Sounds like you need to pick yourself another corner of a field for your rape.

If you are overstocked with oats, you can increase your fertilization rate and still have a good green plot for your game.

Vernon


----------



## Handgunner (Sep 25, 2004)

Thanks for the responses, gents.

Bigun, there's still some corn left in that field, but not much.  That patch of corn did very well... I had 3-5 ears per stalk in some places.  My other corn patch didn't do as well.  It got over-run with bermuda grass and sandspurs...

It's a shame deer don't eat those two freebies...    If they did, I wouldn't worry about planting anything. 

Vernon, I may have went heavy with the oats.  My thinking was plant enough to allow for the turkeys, crows, etc...  If they even eat oat seeds... : I'll do as you say though and wait to see how it germinates before putting down the rape.  That plot is in somewhat of a secluded spot so I'm expecting, as in years past, a lot of browsing by the deer.  I was thinking better too much than not enough.  But I may have done the opposite...I hope not.

The reason I planted only oats, is around here, the deer don't seem to like the rye and wheat.  I planted strips a couple years ago and literally seen the deer walk across the rye/wheat to get to the oats.  My cousin did the same...

You got me worried.  I hope my trying to do good don't prove to be my downfall....  
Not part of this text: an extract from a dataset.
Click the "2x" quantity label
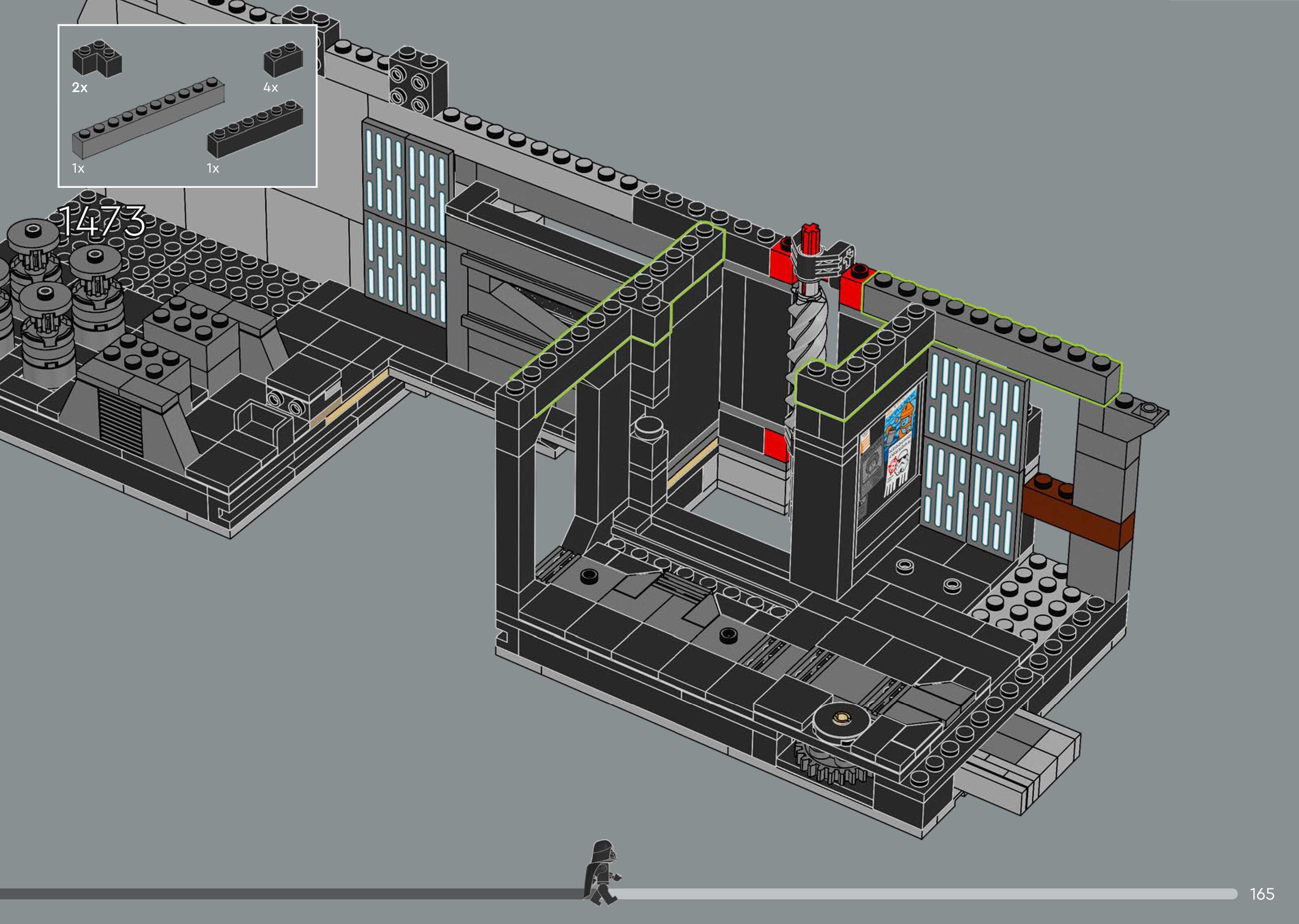Screen dimensions: 1299x924 point(79,88)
I'll let y'all know as it grows.


----------



## dbodkin (Sep 26, 2004)

Hey Delton... if it doesnt grow??? Is that baiting ???


----------



## ramblinrack (Sep 26, 2004)

i have sown wild oats before, but that was back in the seventie's....
hopefully, none came up.

   :speechles  :


----------



## Handgunner (Sep 26, 2004)

Dbodkin --  I don't know, 'cause "I made a reasonable attempt to cover them up"...   
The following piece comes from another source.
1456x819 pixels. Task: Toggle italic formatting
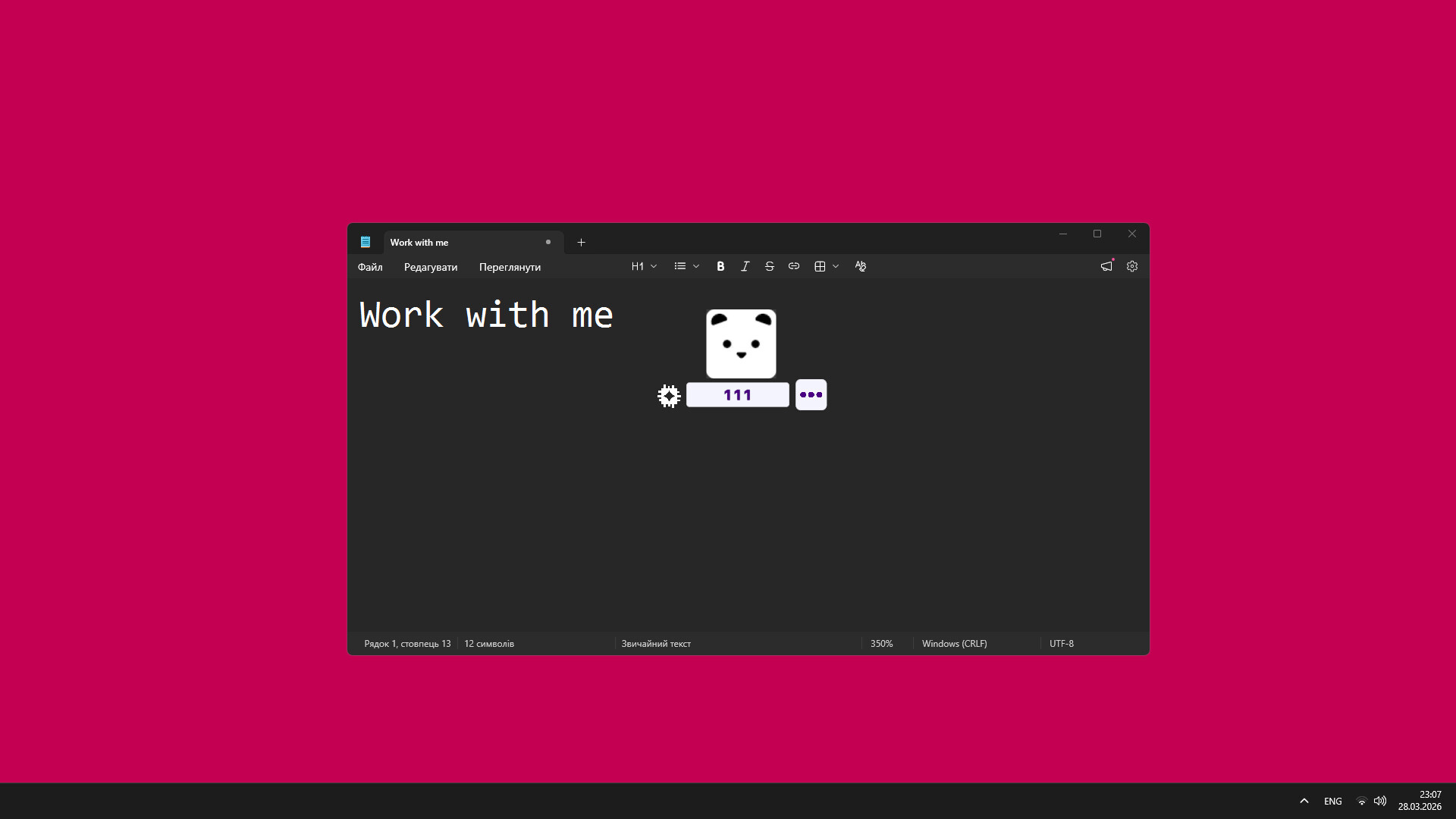click(745, 266)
Ramblin -- Somehow I expected that from someone, and I wasn't surprised that it was you!


----------



## CAL (Sep 26, 2004)

Oats,32# per.bu.,64 lbs.would have been a gracious plenty.Like Mr.Holt said,increase your fert.and enjoy the foliage.Add about a 100# of N and your plot will be green.It will be o.k. since you are not planting to harvest.I sure would add some more feet.and some nitrogen!
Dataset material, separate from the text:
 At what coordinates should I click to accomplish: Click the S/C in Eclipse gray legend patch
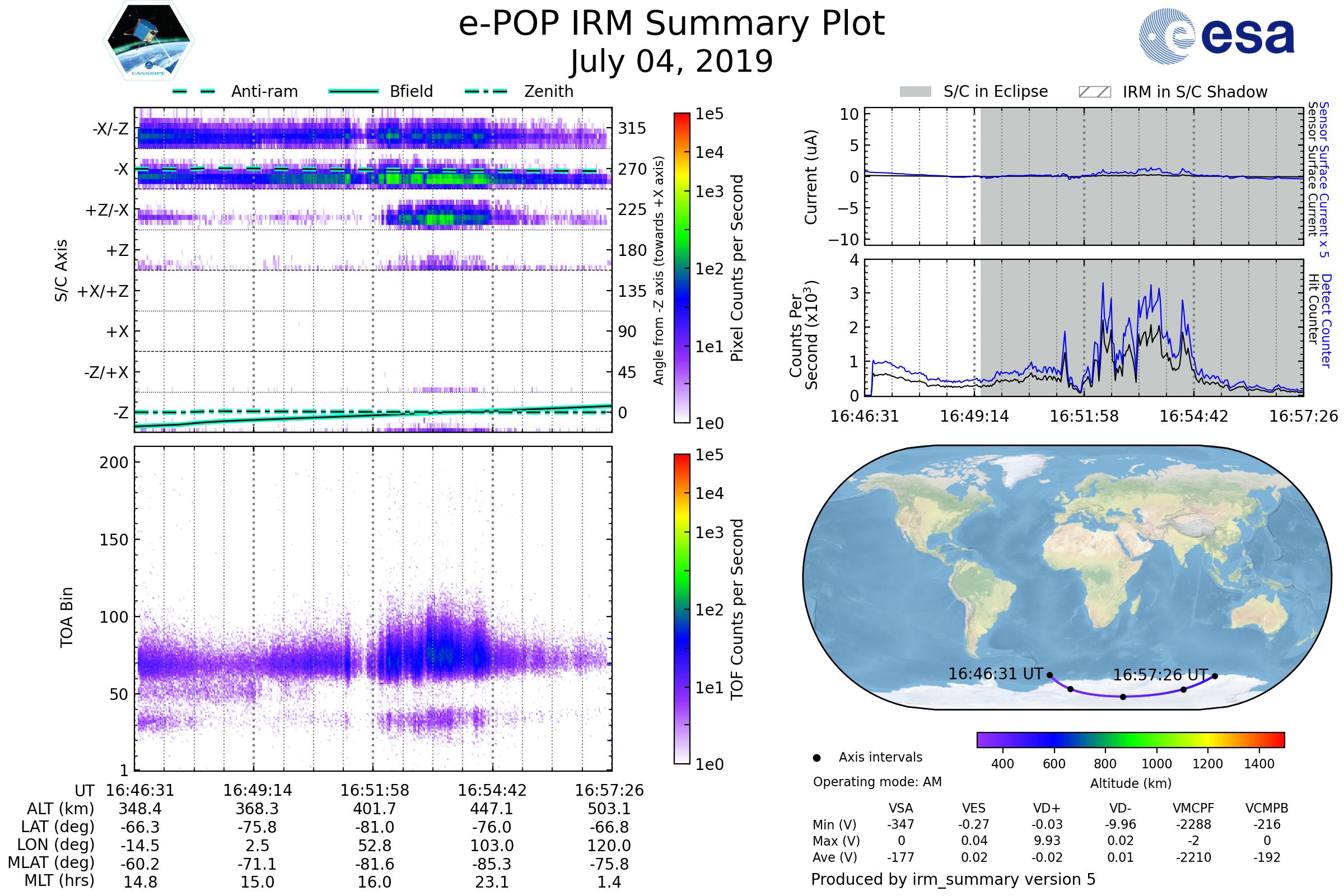pyautogui.click(x=915, y=92)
I keep telling y'all that rack ain't right!


----------



## Son (Sep 26, 2004)

*Oats*

I've had good results with feed oats, the downfall with oats are, they aren't as tolerable to hard freezes as wheat or abruzzi rye. So, I like to mix oats and wheat or rye. Also like to add the old style Georgia collards to the mix. Deer love collards. Don't forget of fertilize well, and add nitrogen when and if your plots start to yellow.


----------



## hpurvis (Sep 27, 2004)

Too much of a good thing is often bad. Mr Vernon gave good advice. We had a sack of seed left from last year and weevils all in it. Somehow we missed planting it last year, and planted it this year and I'll bet at least 50% germination. Only in a scenario like that would I double up on seeds. You plant them too think and they just don't grow [properly.


----------



## Handgunner (Sep 27, 2004)

With all this rain we've had, I'll be lucky to have 1/2 of what I put down, still in the plot...   : 

Too much rain can be a bad thing also...

Oh well, time will tell I suppose.


----------